One interesting question:
I would like to delete some elements from a numpy array but just as below simplified example code, it works if didn't delete the last element, but it failure if we wish to delete the last element.
Below code works fine:
import numpy as np
values = np.array([0,1,2,3,4,5])
print values
for i in [3,4,1]:
values = np.delete(values,i)
print values
The output is:
[0 1 2 3 4 5]
[0 2 4]
If we only change 4 to 5, then it will fail:
import numpy as np
values = np.array([0,1,2,3,4,5])
print values
for i in [3,5,1]:
values = np.delete(values,i)
print values
The error message:
IndexError: index 5 is out of bounds for axis 0 with size 5
Why this error only happen if delete the last element? what's correct way to do such tasks?
Keep in mind that np.delete(arr, ind) deletes the element at index ind NOT the one with that value.
This means that as you delete things, the array is getting shorter.
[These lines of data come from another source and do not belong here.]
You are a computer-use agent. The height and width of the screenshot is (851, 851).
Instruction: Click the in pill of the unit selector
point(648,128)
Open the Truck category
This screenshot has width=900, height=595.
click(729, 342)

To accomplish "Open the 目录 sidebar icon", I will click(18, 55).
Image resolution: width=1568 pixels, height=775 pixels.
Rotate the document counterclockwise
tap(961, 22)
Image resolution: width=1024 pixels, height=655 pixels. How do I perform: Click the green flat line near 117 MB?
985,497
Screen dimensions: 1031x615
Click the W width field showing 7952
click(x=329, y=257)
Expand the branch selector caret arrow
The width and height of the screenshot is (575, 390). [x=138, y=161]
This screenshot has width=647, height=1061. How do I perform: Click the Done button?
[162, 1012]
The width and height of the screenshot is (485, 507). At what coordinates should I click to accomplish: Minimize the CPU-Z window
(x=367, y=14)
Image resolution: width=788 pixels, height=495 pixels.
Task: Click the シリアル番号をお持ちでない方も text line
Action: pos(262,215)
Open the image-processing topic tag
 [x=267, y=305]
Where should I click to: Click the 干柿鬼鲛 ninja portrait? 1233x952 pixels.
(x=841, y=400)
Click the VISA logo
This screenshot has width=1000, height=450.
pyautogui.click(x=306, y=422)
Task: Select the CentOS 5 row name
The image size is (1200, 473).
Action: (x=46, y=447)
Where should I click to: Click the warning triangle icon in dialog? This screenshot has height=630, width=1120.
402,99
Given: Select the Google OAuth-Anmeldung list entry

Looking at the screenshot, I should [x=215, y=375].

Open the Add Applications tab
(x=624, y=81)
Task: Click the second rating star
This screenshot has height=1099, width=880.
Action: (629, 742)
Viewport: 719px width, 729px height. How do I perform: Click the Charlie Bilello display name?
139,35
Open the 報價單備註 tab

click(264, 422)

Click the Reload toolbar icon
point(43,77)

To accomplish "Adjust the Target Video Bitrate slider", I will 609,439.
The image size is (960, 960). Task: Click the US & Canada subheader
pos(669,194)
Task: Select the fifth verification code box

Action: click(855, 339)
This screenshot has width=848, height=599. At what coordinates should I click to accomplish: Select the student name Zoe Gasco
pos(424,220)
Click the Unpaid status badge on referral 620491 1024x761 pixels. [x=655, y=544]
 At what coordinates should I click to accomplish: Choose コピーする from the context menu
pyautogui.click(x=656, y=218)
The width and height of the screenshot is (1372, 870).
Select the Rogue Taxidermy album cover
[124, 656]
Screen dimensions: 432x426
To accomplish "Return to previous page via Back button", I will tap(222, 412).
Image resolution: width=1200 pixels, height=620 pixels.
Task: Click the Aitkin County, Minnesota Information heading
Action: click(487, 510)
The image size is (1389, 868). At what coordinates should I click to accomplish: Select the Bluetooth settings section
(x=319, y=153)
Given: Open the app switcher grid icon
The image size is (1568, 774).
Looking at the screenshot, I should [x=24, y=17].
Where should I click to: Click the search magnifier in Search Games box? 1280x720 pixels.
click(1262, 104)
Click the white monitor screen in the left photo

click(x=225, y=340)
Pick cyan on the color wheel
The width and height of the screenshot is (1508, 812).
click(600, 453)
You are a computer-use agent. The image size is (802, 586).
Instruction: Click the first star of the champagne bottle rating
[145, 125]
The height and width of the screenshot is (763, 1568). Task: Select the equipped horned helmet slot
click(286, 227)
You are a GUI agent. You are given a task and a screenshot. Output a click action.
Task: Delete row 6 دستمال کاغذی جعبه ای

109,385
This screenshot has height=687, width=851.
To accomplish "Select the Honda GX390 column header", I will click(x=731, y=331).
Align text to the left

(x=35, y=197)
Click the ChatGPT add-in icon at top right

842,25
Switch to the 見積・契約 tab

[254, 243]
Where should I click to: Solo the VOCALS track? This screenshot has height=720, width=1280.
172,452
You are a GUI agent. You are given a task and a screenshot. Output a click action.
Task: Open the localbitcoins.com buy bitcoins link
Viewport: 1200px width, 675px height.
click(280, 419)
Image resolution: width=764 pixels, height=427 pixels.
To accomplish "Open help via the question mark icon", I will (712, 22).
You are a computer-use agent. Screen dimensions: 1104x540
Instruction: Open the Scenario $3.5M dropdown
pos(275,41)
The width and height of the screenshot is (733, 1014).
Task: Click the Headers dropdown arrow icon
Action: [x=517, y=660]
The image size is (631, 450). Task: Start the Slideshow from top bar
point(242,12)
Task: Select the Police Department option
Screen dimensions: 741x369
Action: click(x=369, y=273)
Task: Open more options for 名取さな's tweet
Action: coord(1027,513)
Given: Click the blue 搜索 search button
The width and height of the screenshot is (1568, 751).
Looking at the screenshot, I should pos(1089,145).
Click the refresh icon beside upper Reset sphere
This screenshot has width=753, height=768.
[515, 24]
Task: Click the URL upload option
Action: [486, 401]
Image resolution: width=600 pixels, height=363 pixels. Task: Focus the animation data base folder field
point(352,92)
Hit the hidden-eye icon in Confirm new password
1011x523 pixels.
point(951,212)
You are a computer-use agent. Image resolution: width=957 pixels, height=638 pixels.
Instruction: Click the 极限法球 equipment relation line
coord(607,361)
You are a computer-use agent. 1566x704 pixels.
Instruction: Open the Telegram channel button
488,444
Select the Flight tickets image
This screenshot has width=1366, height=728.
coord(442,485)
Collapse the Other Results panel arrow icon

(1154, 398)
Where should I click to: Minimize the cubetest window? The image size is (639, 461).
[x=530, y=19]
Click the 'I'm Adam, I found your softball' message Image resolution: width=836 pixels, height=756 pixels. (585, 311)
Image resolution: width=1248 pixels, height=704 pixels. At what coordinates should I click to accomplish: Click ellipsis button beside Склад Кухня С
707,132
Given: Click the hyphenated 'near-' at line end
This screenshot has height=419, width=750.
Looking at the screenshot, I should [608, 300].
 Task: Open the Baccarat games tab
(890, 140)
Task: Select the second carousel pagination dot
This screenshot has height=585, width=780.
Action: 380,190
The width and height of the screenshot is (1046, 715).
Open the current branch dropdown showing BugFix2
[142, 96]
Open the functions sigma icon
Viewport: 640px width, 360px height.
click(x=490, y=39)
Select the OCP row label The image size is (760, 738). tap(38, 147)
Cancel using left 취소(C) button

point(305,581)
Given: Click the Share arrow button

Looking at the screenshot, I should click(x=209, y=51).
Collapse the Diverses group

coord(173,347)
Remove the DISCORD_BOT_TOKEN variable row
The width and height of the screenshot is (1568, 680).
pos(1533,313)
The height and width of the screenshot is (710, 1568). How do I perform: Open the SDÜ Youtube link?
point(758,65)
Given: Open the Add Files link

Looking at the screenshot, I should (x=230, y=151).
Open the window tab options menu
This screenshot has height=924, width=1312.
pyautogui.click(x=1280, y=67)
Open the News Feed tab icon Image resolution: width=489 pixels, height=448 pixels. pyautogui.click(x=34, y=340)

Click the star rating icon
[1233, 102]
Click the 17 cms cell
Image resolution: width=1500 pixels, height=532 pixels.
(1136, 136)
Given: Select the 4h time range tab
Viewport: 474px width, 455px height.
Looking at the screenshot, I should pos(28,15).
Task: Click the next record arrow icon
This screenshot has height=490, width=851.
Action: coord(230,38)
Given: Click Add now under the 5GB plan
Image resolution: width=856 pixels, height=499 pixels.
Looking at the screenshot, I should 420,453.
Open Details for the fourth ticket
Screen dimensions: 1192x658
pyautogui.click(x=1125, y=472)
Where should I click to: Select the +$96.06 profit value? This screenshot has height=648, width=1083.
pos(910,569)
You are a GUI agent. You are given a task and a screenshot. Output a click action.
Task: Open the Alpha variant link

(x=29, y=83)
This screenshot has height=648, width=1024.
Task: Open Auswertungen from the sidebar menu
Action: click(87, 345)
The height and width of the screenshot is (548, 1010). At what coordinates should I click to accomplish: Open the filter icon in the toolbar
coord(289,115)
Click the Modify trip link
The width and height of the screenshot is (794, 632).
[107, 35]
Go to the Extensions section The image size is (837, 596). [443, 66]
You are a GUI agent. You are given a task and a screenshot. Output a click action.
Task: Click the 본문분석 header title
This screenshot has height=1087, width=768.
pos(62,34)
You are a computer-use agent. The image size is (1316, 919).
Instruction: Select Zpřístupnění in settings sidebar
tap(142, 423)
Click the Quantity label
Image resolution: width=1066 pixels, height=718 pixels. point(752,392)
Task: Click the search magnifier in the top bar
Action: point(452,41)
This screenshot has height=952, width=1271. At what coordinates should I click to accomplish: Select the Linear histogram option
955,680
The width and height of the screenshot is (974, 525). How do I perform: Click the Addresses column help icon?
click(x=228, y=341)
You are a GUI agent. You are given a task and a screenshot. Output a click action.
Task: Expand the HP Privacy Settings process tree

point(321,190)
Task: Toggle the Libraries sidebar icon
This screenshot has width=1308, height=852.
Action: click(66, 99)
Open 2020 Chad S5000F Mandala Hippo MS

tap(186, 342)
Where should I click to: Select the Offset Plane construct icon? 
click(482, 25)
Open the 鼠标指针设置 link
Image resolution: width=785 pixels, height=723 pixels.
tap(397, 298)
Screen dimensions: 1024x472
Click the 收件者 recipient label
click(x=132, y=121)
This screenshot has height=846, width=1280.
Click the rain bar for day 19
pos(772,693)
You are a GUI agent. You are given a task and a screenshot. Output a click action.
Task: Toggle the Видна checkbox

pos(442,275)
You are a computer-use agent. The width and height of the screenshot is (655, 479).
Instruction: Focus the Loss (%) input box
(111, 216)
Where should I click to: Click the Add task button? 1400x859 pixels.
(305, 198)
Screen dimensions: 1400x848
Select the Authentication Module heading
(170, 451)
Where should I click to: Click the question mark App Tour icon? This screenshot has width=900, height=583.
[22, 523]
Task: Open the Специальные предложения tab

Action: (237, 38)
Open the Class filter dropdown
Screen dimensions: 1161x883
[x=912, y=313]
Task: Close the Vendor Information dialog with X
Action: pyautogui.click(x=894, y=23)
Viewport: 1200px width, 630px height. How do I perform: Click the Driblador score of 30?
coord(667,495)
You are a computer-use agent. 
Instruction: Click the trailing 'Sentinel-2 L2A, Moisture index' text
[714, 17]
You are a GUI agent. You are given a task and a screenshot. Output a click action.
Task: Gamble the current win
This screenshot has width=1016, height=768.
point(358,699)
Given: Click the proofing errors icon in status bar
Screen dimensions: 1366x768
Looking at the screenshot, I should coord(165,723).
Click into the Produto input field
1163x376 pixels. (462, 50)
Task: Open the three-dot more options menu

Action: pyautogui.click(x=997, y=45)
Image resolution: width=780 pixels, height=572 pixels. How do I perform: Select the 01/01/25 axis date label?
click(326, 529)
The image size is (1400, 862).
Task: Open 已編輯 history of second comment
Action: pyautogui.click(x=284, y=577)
So you start with
values = [0,1,2,3,4,5]
np.delete(values, 3)
[0,1,2,4,5] #deleted element 3 so now only 5 elements in the list
#tries to delete the element at the fifth index but the array indices only go from 0-4
np.delete(values, 5)
One of the ways you can solve the problem is to sort the indices that you want to delete in descending order (if you really want to delete the array).
inds_to_delete = sorted([3,1,5], reverse=True) # [5,3,1]
# then delete in order of largest to smallest ind
Or:
inds_to_keep = np.array([0,2,4])
values = values[inds_to_keep]
A probably faster way (because you don't need to delete every single value but all at once) is using a boolean mask:
values = np.array([0,1,2,3,4,5])
tobedeleted = np.array([False, True, False, True, False, True])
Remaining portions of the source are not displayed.